• _Aim 1_: Copy the rows from the one containing "Given: Open the Explorer" through the one containing "Action: [x=1157, y=85]", inclusive, reproducing each line unchanged.

• _Source text_:
★ ★ ★ ★ ★

Wanna cast your vote early? In Washington, D.C., and around the nation, food and drink have become a popular proxy for voter polls. Though they're unlikely to be accurate predictors, the results of a few seem to be drifting in the same direction as the presidential election polls conducted by professional pollsters at the moment.

Let's start with cheese. While it doesn't have a deep history of political symbolism, it may get a little more attention this year as GOP VP pick and Wisconsinite Paul Ryan told supporters last month that his "veins bleed with cheese."

At the Park Hyatt in D.C., cheese specialist Lisa Hviding is inviting visitors to choose between blue cheese and red cheese. Options for Democrats: a blue cheese called Ewe's Blue and a cow's milk cheese from Lazy Lady Farm in Vermont named Barick Obama. (It's aged four to six weeks and has a "soft elastic body," according to the farm's website.)

And for Romney supporters: Red Hawk, procured from Cowgirl Creamery, a washed rind cheese that has a reddish-orange tint to its rind.

So, who's ahead? "Ewe's Blue might be the most popular at this point," says Hviding. Lest we take this too seriously, she says, so far, most guests seem to be choosing on the basis of their taste buds, not necessarily their politics.

★ ★ ★ ★ ★

• _Entries_:
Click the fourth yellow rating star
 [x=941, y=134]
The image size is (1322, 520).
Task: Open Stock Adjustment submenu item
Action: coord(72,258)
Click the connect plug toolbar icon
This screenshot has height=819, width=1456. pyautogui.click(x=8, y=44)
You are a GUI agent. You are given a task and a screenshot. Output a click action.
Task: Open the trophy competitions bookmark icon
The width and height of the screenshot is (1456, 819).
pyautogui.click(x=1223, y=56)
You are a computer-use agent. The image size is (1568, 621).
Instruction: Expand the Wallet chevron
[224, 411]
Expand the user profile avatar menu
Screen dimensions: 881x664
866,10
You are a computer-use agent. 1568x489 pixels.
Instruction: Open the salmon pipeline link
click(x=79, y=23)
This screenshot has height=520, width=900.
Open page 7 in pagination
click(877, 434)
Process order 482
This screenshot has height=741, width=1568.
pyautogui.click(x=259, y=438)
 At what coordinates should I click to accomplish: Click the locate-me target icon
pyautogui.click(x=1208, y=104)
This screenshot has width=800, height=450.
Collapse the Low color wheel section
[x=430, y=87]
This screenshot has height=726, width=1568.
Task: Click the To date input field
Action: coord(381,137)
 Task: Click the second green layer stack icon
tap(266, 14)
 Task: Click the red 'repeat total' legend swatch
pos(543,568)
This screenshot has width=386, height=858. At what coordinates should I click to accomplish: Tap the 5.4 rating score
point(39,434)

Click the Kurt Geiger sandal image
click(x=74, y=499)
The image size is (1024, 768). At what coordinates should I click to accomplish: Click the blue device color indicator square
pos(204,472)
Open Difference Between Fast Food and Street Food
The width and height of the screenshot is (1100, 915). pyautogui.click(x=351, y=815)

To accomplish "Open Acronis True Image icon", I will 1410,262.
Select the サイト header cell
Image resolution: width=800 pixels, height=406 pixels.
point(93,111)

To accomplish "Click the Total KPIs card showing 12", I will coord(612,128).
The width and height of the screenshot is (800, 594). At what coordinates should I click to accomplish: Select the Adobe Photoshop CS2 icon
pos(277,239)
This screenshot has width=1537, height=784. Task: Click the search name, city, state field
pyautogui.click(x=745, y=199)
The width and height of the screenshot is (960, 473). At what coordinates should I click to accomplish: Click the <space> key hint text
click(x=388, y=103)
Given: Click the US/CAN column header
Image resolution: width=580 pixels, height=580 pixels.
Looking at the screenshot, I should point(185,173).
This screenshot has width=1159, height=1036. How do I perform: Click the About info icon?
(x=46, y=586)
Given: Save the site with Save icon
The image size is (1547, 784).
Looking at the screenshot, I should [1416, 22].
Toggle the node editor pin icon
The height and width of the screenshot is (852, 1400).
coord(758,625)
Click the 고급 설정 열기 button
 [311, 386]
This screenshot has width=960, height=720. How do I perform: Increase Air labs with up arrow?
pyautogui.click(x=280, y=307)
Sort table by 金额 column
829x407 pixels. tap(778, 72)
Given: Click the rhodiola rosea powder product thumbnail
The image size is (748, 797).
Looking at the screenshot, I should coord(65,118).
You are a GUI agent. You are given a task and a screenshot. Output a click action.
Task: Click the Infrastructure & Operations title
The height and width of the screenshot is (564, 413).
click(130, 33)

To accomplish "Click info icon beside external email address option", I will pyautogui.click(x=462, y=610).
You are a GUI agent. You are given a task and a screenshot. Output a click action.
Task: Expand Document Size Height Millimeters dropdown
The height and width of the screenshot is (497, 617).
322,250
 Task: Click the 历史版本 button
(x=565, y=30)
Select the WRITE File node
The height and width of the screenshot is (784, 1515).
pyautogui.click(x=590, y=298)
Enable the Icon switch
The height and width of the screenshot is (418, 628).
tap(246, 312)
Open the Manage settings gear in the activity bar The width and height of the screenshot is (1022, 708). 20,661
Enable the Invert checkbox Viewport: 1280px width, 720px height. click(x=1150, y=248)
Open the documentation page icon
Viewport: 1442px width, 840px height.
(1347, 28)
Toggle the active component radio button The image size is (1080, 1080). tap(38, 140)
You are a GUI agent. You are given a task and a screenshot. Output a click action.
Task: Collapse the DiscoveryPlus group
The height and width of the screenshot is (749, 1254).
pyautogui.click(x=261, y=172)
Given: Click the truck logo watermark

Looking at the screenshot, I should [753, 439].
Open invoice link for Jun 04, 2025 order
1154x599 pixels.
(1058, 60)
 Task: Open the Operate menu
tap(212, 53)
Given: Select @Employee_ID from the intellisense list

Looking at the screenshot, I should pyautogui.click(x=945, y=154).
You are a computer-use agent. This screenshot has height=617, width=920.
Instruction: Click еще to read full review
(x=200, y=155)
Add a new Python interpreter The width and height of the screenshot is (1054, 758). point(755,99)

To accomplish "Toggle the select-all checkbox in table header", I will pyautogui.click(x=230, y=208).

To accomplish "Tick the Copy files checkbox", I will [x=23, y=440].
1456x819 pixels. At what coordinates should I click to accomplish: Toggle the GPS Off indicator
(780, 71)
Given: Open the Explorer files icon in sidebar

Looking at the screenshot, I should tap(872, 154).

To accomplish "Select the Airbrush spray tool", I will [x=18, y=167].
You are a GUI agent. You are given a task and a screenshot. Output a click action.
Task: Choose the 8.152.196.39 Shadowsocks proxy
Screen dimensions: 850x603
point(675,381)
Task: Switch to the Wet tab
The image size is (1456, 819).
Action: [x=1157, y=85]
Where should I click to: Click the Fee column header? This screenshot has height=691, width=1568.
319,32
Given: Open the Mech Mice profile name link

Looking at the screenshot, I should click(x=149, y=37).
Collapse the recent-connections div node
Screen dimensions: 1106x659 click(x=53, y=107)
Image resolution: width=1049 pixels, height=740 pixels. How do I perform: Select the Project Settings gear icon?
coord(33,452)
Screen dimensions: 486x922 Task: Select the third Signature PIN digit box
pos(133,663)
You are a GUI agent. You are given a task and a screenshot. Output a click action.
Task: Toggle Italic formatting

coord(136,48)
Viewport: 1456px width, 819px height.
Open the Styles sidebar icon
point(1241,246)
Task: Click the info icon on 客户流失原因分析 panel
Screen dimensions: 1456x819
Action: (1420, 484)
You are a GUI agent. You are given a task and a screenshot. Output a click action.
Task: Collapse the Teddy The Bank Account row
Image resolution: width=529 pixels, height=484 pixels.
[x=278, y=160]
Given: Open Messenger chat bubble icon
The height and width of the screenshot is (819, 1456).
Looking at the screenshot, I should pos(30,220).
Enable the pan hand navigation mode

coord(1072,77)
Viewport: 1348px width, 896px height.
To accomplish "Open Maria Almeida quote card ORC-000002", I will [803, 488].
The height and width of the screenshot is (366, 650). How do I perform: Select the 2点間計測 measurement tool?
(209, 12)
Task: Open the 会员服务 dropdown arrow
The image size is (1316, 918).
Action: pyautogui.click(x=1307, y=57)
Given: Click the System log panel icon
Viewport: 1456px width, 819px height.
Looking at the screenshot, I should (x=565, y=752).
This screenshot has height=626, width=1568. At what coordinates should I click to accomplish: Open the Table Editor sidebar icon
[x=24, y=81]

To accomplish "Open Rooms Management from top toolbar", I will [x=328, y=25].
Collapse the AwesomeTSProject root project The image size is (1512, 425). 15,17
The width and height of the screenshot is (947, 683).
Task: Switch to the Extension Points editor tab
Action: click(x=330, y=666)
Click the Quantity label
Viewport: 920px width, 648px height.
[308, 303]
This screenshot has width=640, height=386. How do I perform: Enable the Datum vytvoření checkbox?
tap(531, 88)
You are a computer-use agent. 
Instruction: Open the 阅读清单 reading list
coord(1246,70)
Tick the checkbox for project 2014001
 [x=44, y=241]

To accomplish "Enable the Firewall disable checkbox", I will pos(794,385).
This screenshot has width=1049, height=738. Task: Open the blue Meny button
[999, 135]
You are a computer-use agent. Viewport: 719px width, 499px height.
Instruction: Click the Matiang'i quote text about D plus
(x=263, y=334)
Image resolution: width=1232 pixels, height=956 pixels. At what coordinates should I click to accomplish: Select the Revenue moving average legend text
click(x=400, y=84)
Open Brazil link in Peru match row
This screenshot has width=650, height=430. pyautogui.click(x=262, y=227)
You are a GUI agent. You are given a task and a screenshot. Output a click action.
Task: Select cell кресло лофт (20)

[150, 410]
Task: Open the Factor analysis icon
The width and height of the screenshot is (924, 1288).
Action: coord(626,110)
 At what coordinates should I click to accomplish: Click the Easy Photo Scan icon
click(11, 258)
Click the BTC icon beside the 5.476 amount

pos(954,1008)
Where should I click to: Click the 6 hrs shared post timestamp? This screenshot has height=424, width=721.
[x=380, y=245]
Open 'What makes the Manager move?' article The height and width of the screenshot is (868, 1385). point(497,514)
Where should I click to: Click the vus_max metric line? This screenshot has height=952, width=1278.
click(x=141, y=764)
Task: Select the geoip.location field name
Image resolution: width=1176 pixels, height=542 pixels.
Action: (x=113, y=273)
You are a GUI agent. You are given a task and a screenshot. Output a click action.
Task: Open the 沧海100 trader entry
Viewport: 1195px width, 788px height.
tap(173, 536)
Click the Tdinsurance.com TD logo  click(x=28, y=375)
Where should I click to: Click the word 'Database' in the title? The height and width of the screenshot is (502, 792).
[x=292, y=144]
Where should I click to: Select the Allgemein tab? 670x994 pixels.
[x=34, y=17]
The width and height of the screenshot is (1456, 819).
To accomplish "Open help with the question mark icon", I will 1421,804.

★ ★ ★ ★ ★

• _Aim 2_: List every cheese that the cheese-vote article names.

• _Final answer 1_:
Given: Open the Explorer files icon in sidebar

Looking at the screenshot, I should tap(872, 154).

To accomplish "Select the Airbrush spray tool", I will [x=18, y=167].
You are a GUI agent. You are given a task and a screenshot. Output a click action.
Task: Choose the 8.152.196.39 Shadowsocks proxy
Screen dimensions: 850x603
point(675,381)
Task: Switch to the Wet tab
The image size is (1456, 819).
Action: [x=1157, y=85]

• _Final answer 2_:
Ewe's Blue
Barick Obama
Red Hawk